Collected data entries:
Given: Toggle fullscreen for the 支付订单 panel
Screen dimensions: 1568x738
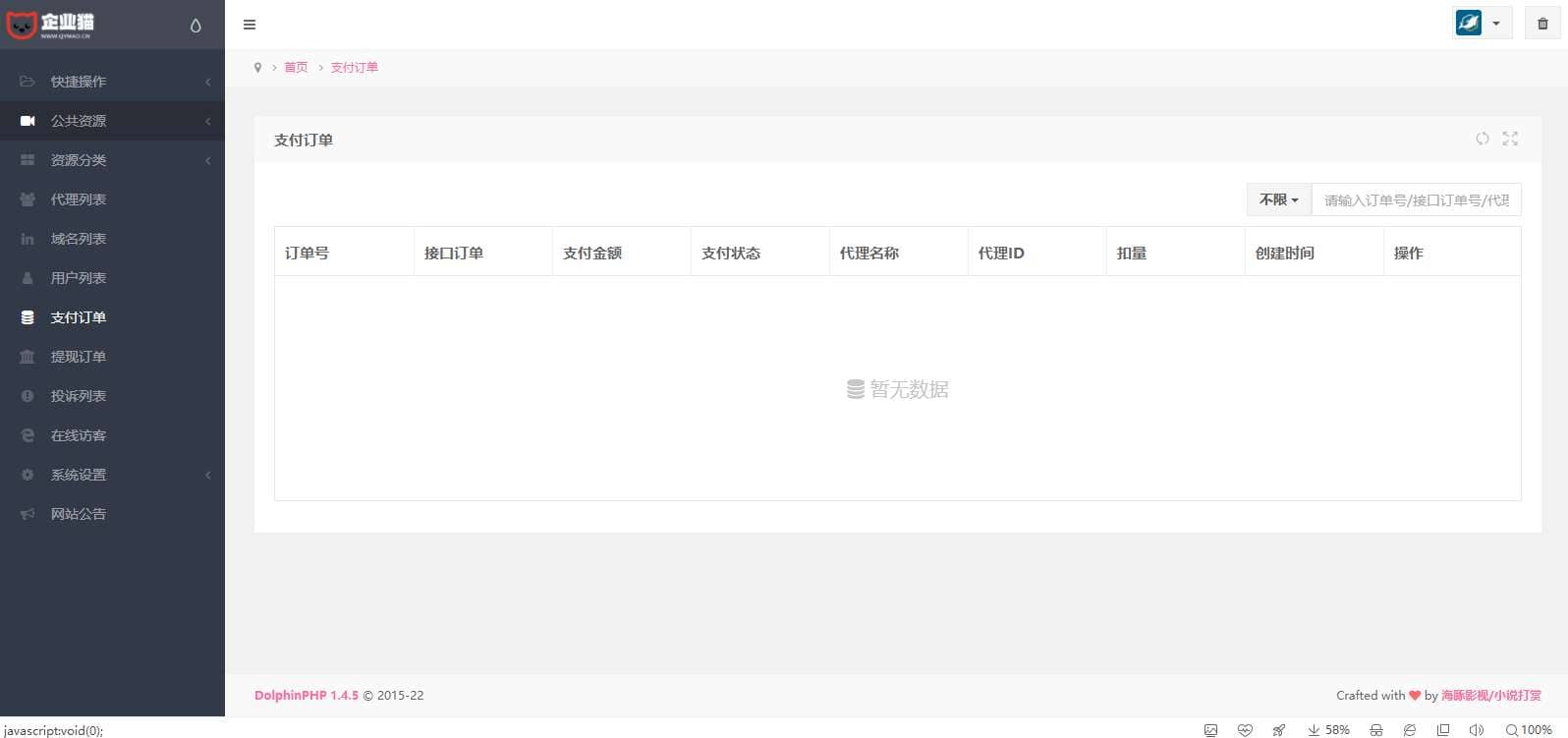Looking at the screenshot, I should [1510, 139].
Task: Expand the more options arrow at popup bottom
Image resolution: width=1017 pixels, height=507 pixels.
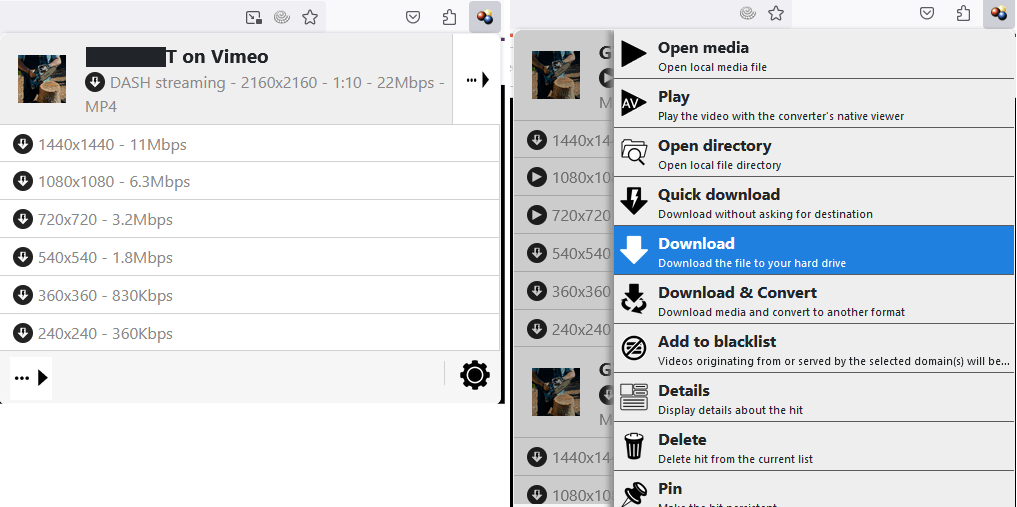Action: pos(31,378)
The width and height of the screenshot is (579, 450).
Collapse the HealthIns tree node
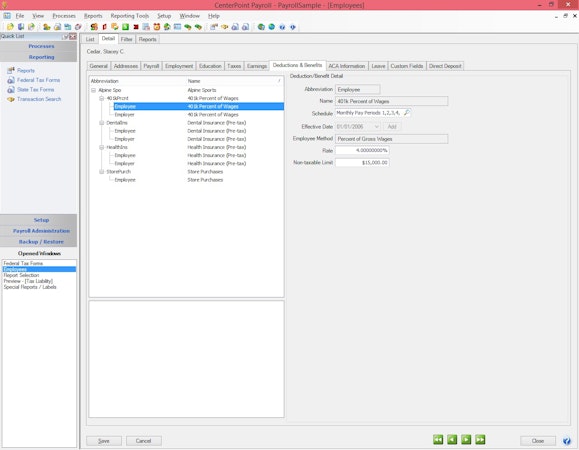(x=102, y=147)
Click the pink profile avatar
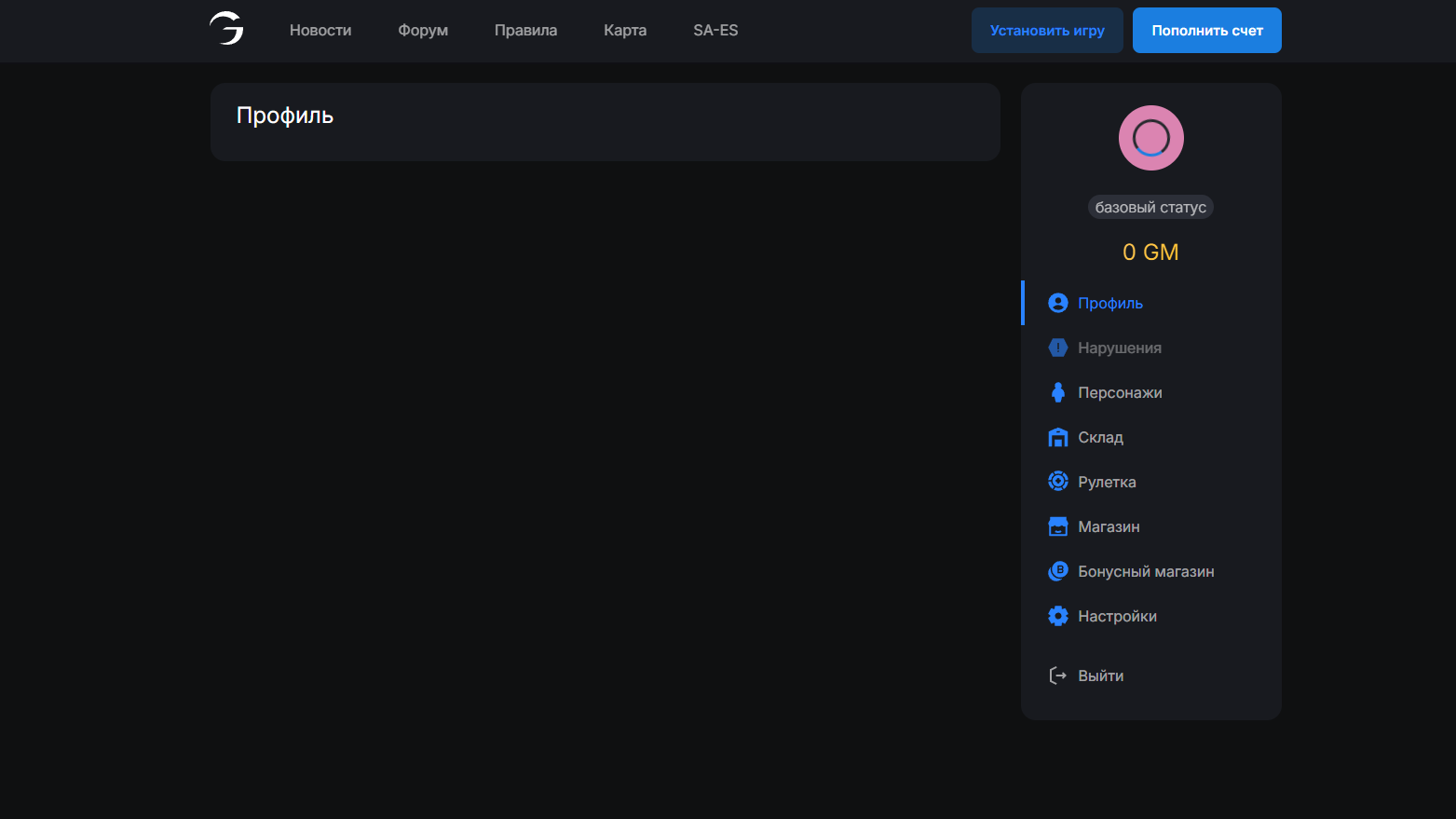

TASK DESCRIPTION:
Reproduce the final stretch of lines exactly: the line containing "The width and" through the last line of the data, both included. Pictures do not belong in the copy.

RESPONSE TO THIS EXERCISE:
The width and height of the screenshot is (579, 450).
Collapse the HealthIns tree node
(x=102, y=147)
Click the pink profile avatar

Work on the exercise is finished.